1. Take a look at Bacon’s unusual use of architectural framing
In the 1930s Bacon began using a dramatic compositional trope which he would retain throughout his career; the ghostly lines which frame his figures. Francis Bacon: Invisible Rooms is a rare exploration of this motif.
In his writings, Bacon expressed the view that a scene represented within a ring is stripped from its narrative. It is likely he placed his subjects in ‘invisible rooms’ to remove them from their context, too. He places them on what the French philosopher, Gilles Deleuze, described as a ‘mobile pedestal’; displaying the central form just like an object in a museum.
By adding these architectural shapes to his paintings he creates a sense of confinement and isolation which emphasises his subjects’ intense emotional states.
2. See, first hand, rarely seen documents and drawings
Bacon denied making preparatory sketches, insisting on the spontaneity of his paintings, as seen in this interview with David Sylvester:
David Sylvester: And you never work from sketches or drawings, you never do a rehearsal for the picture?
Francis Bacon: I often think I should, but I don’t. It’s not very helpful in my kind of painting, as the actual texture, colour, the whole way the paint moves, are so accidental, any sketches that i did before could only give a kind of skeleton, possibly, of the way the thing might happen.

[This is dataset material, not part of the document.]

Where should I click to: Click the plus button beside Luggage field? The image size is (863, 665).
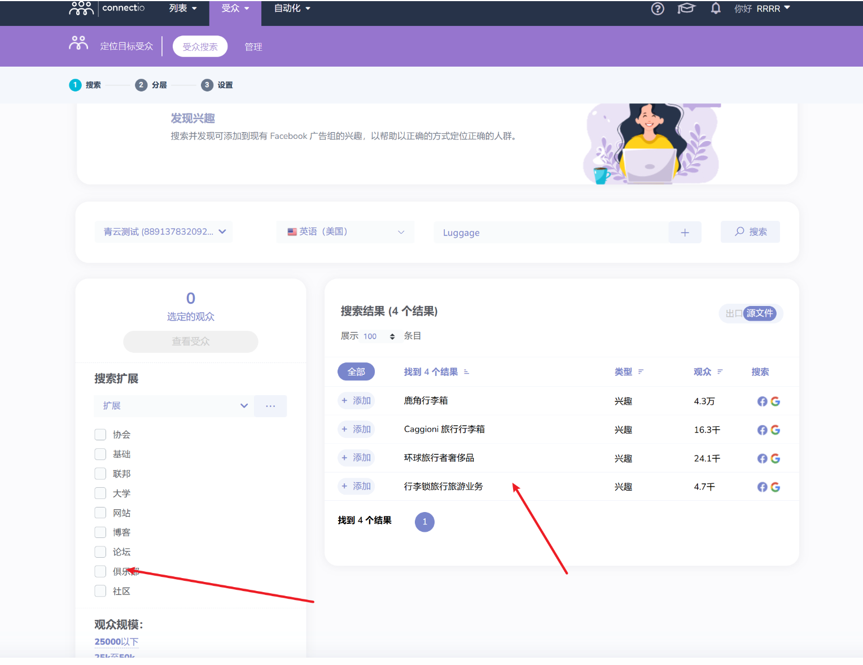pos(685,233)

Interview with Francis Bacon, David Sylvester, 1992
However, after his death several drawings emerged. Bacon spoke of ideas for paintings falling into his imagination ‘like slides’ into a projector and these lists may represent an attempt to capture those moments of inspiration.

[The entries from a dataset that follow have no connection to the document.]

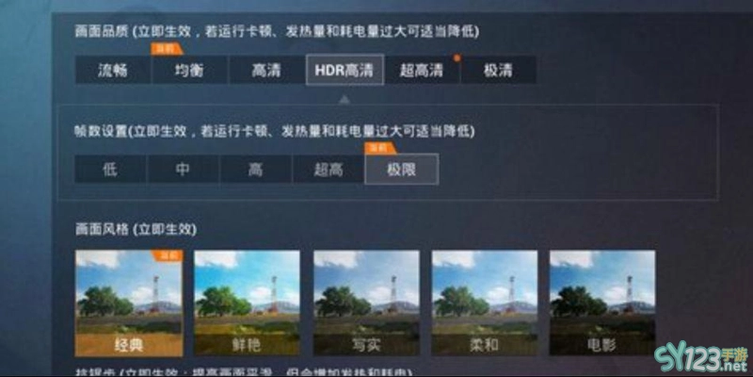This screenshot has width=753, height=377.
Task: Select 中 frame rate option
Action: click(x=183, y=170)
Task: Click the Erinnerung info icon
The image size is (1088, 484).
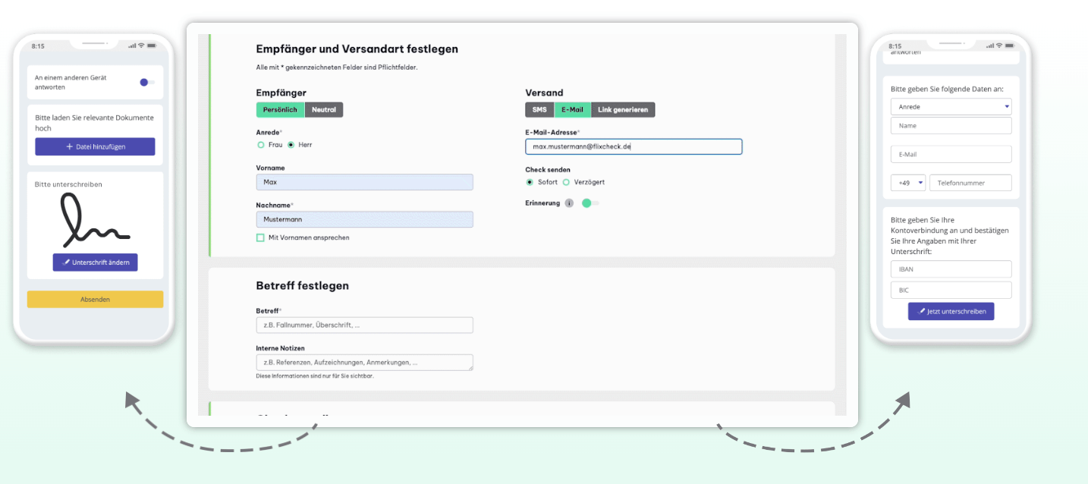Action: tap(569, 203)
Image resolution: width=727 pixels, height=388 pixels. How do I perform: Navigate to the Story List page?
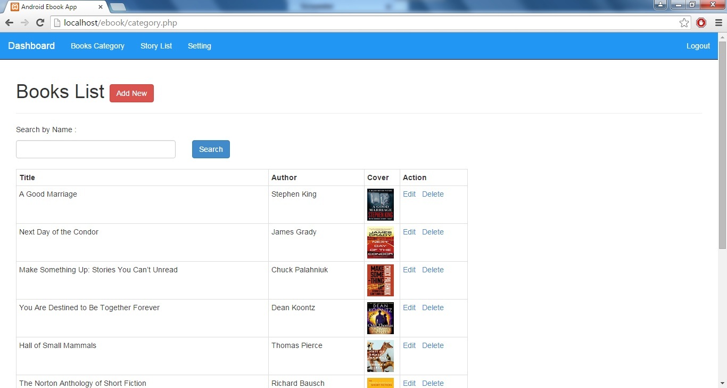(156, 46)
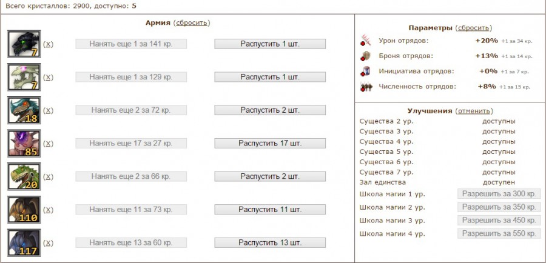Click Разрешить за 450 кр. button
This screenshot has height=263, width=546.
[499, 221]

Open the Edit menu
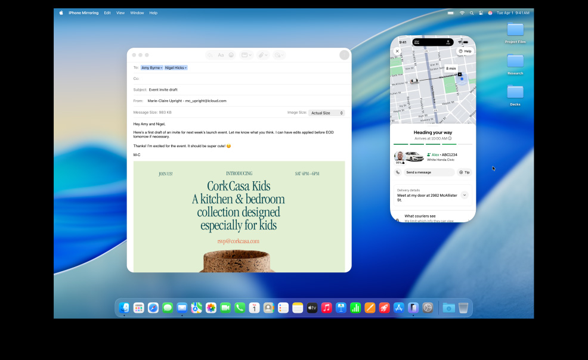107,13
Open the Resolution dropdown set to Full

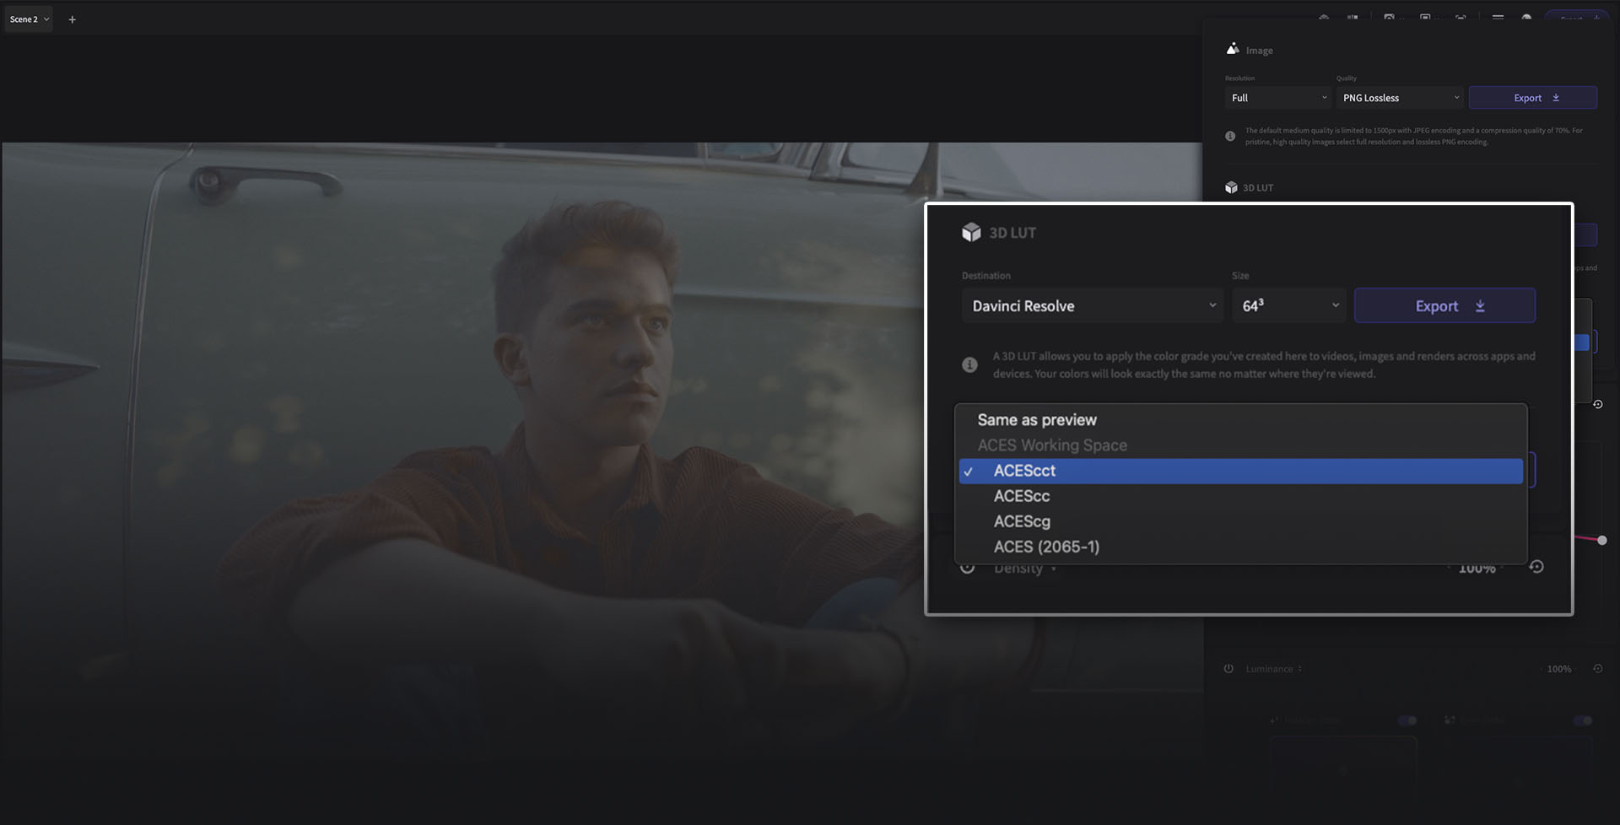(1277, 98)
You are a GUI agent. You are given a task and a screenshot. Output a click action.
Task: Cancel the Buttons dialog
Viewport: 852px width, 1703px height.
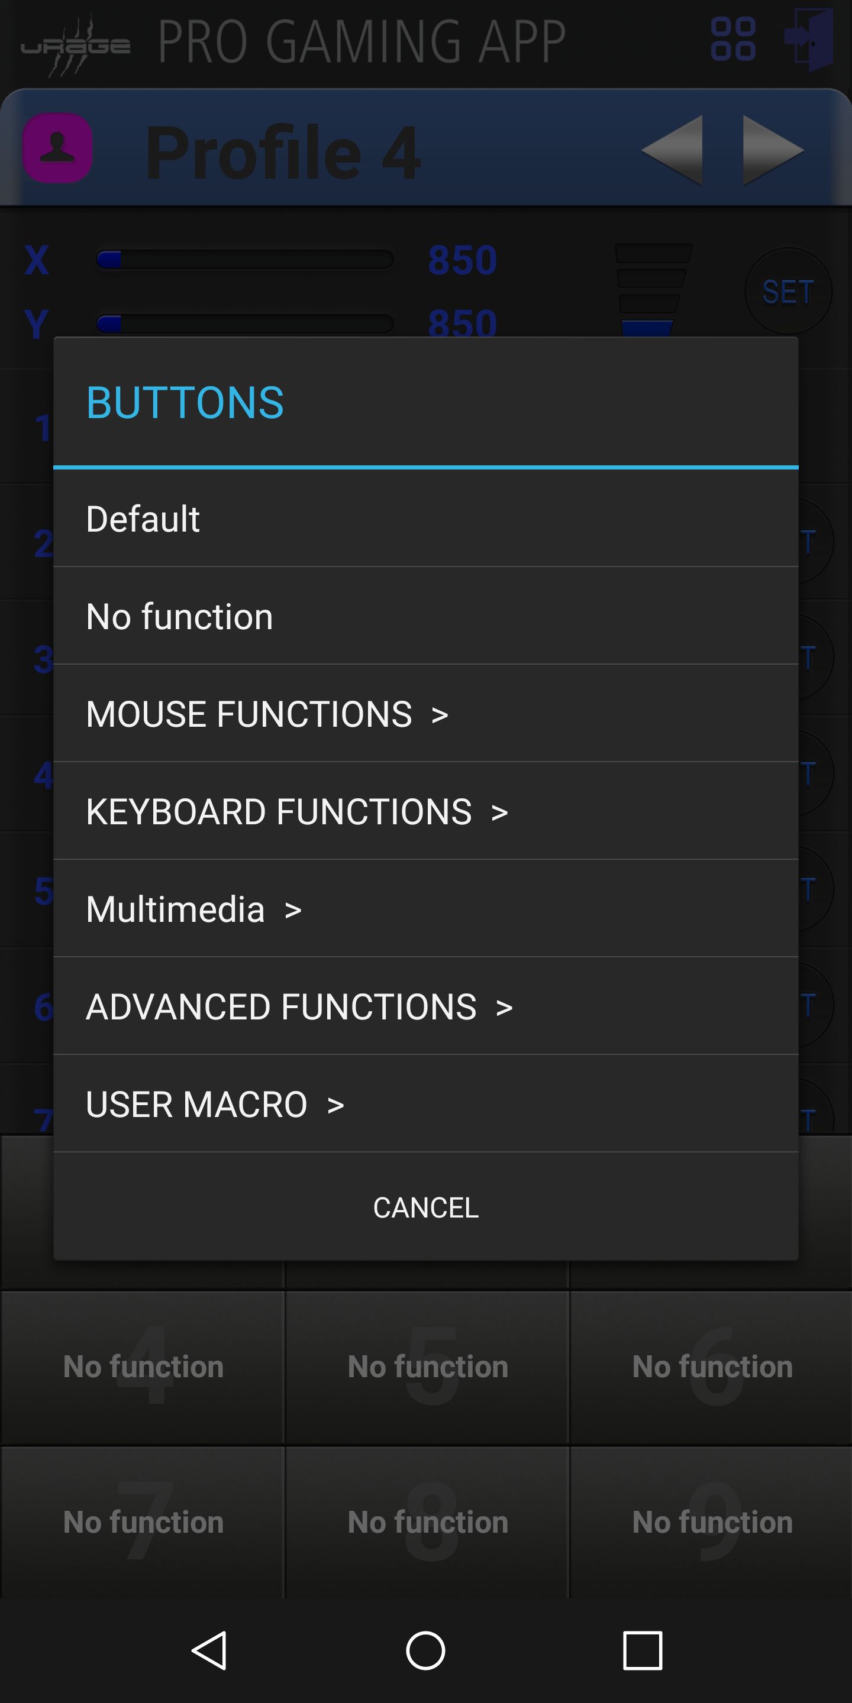click(x=426, y=1207)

3. He has inspired some of the great film directors of our time.
Crucifixion 1933 inspired Jonathan Demme in 1991’s Silence of the Lambs and paintings such as Triptych–August 1972 1972 influenced Christopher Nolan in The Dark Knight Rises 2012. Here, Nolan discusses how the makeup of lead villain the Joker references Bacon’s work:
Heath Ledger [who played the role of Joker] and make-up artist, John Caglione, and myself were trying to figure out a way to take the clown make up but make it more threatening somehow; more real world, and textured. I wound up taking a book of Bacon paintings and showing them a lot of the different distortions of the way that the paint would run together and the colours would mix.

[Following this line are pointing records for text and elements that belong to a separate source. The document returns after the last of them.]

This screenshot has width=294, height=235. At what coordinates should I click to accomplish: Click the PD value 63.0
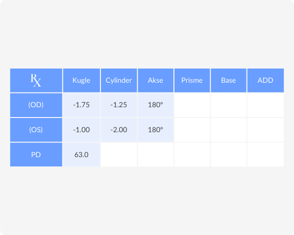[x=81, y=155]
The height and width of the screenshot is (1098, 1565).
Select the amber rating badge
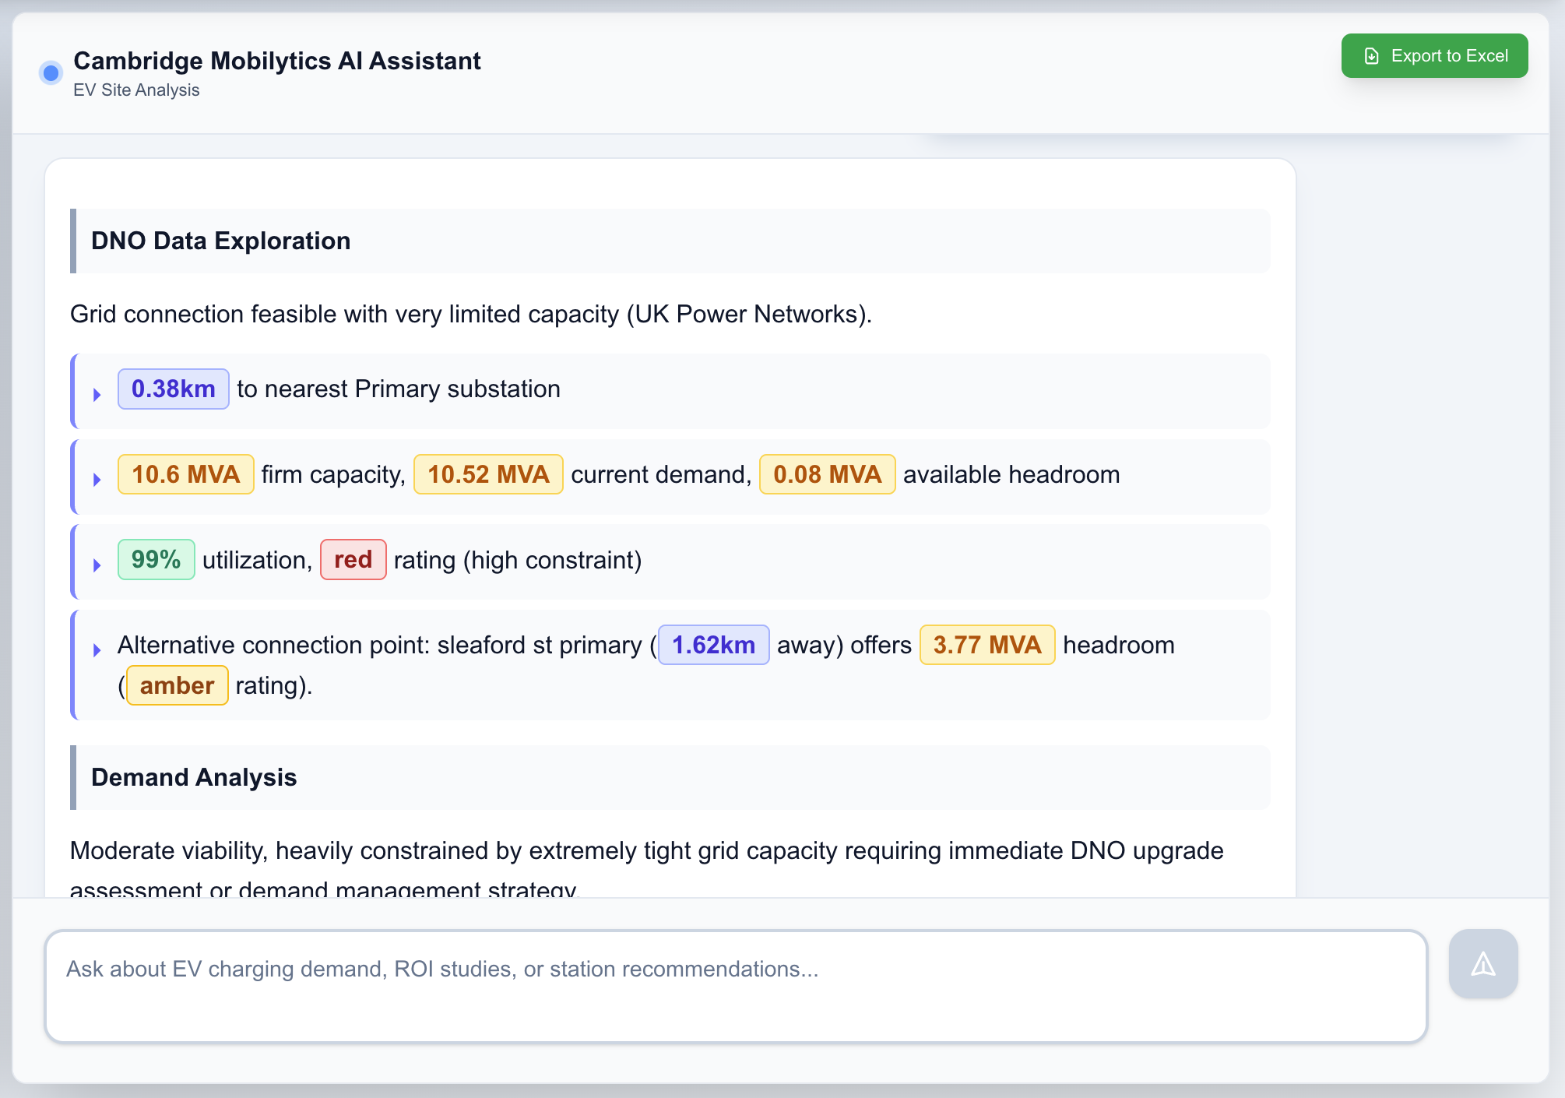tap(176, 685)
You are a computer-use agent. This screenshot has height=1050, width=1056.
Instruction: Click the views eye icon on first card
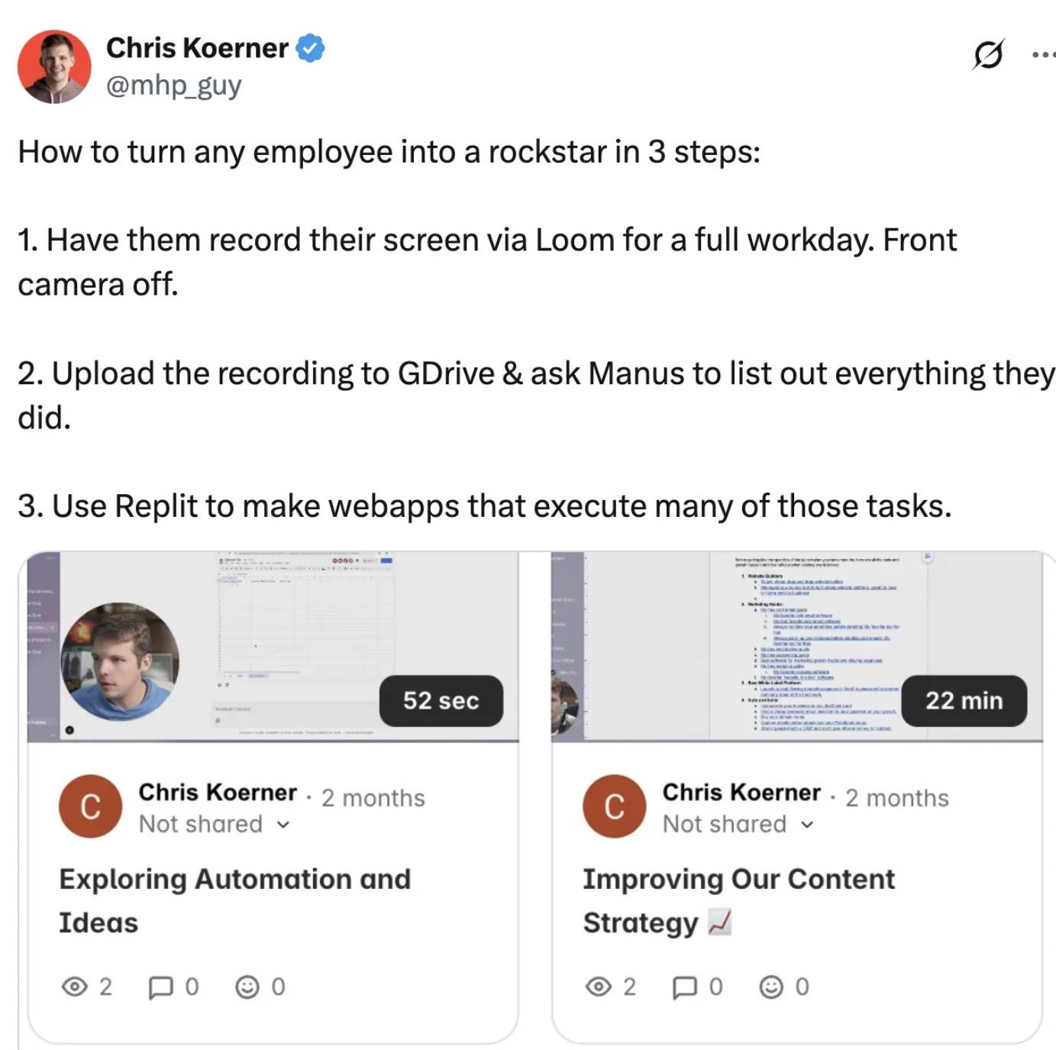tap(74, 987)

4. His work is all about being human
Bacon was a moralist and his work focuses on the human condition, as seen here:
I am a painter of the 20th century: during my childhood I lived through the revolutionary Irish movement, Sinn Fein, and the wars, Hiroshima, Hitler, the death camps, and daily violence that I’ve experienced all my life. And after all that they want me to paint bunches of pink flowers … But that’s not my thing. The only things that interest me are people, their folly, their ways, their anguish, this unbelievable, purely accidental intelligence which has shattered the planet, and which maybe, one day, will destroy it. I am not a pessimist. My temperament is strangely optimistic. But I am lucid.
The Independent 2003
5. He is a modern day master
Bacon was obsessed with the work of Michelangelo, Velázquez and Degas, as well as ancient Greek and Roman works. But referring to old masters, doesn’t make you a master. Bacon earned that title by taking these classic references and turning them on their head.
His painting Study after Velázquez’s Portrait of Pope Innocent X 1953, unapologetically refers to the old masterpiece of the same title. However, Bacon’s version is horrifying and hints at the moral corruption of the church. Meanwhile, Three Studies for Figures at the Base of a Crucifixion c.1944, distorts this major religious event beyond recognition:
There was painting in England before the Three Studies, and painting after them, and no one…can confuse the two. John Russell.
Francis Bacon 1993
Throughout Bacon’s work you can sense him gaze unflinchingly on society, on humanity and on the world. His portrayal of people and animals is fearless and brutal but the result is a raw representation of truth. In the aftermath of the Second World War, Bacon’s paintings couldn’t have been more appropriate, or more inspired, and they continue to be today.